[Entries for locating words and elements]:
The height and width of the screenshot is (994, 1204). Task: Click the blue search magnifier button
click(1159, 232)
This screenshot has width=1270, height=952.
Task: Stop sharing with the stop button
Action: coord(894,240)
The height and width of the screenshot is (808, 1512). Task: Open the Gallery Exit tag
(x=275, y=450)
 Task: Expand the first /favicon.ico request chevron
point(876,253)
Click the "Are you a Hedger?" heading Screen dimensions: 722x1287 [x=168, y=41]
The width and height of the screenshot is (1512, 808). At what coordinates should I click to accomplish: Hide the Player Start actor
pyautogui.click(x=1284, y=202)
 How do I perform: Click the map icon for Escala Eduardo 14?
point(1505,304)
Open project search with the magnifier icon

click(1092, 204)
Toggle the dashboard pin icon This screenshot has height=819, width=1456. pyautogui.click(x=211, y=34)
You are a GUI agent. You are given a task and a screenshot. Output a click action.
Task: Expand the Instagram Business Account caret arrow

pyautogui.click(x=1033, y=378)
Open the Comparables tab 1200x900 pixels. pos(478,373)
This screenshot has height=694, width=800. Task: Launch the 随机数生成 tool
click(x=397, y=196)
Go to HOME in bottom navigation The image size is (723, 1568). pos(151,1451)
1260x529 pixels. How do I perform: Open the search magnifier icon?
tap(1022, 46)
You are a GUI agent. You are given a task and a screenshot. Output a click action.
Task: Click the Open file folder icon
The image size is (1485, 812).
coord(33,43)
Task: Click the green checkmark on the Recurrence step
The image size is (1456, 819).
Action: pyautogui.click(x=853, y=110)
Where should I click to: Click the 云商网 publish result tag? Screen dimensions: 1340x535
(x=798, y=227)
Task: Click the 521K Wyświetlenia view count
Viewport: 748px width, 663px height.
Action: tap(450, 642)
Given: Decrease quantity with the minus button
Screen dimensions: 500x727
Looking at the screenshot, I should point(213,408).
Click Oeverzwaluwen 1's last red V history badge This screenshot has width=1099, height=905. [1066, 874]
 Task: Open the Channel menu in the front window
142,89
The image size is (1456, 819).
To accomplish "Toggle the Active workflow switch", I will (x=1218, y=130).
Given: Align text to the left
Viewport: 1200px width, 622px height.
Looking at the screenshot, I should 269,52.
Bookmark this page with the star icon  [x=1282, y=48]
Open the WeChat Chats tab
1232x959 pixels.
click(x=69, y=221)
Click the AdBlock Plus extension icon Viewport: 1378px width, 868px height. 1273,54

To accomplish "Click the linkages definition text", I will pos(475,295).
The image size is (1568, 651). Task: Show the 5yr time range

[WRITTEN TASK]:
Write out all of the entries above again, substituting "magnifying glass" for each "magnifier" and leaving everything else the same.

[OUTPUT BELOW]:
The height and width of the screenshot is (994, 1204). Task: Click the blue search magnifying glass button
click(1159, 232)
This screenshot has width=1270, height=952.
Task: Stop sharing with the stop button
Action: coord(894,240)
The height and width of the screenshot is (808, 1512). Task: Open the Gallery Exit tag
(x=275, y=450)
 Task: Expand the first /favicon.ico request chevron
point(876,253)
Click the "Are you a Hedger?" heading Screen dimensions: 722x1287 [x=168, y=41]
The width and height of the screenshot is (1512, 808). At what coordinates should I click to accomplish: Hide the Player Start actor
pyautogui.click(x=1284, y=202)
 How do I perform: Click the map icon for Escala Eduardo 14?
point(1505,304)
Open project search with the magnifying glass icon

click(1092, 204)
Toggle the dashboard pin icon This screenshot has height=819, width=1456. pyautogui.click(x=211, y=34)
You are a GUI agent. You are given a task and a screenshot. Output a click action.
Task: Expand the Instagram Business Account caret arrow

pyautogui.click(x=1033, y=378)
Open the Comparables tab 1200x900 pixels. pos(478,373)
This screenshot has height=694, width=800. Task: Launch the 随机数生成 tool
click(x=397, y=196)
Go to HOME in bottom navigation The image size is (723, 1568). pos(151,1451)
1260x529 pixels. How do I perform: Open the search magnifying glass icon?
tap(1022, 46)
You are a GUI agent. You are given a task and a screenshot. Output a click action.
Task: Click the Open file folder icon
The image size is (1485, 812).
coord(33,43)
Task: Click the green checkmark on the Recurrence step
The image size is (1456, 819).
Action: pyautogui.click(x=853, y=110)
Where should I click to: Click the 云商网 publish result tag? Screen dimensions: 1340x535
(x=798, y=227)
Task: Click the 521K Wyświetlenia view count
Viewport: 748px width, 663px height.
Action: tap(450, 642)
Given: Decrease quantity with the minus button
Screen dimensions: 500x727
Looking at the screenshot, I should point(213,408).
Click Oeverzwaluwen 1's last red V history badge This screenshot has width=1099, height=905. [1066, 874]
 Task: Open the Channel menu in the front window
142,89
The image size is (1456, 819).
To accomplish "Toggle the Active workflow switch", I will (x=1218, y=130).
Given: Align text to the left
Viewport: 1200px width, 622px height.
Looking at the screenshot, I should 269,52.
Bookmark this page with the star icon  [x=1282, y=48]
Open the WeChat Chats tab
1232x959 pixels.
click(x=69, y=221)
Click the AdBlock Plus extension icon Viewport: 1378px width, 868px height. 1273,54

To accomplish "Click the linkages definition text", I will pos(475,295).
The image size is (1568, 651). Task: Show the 5yr time range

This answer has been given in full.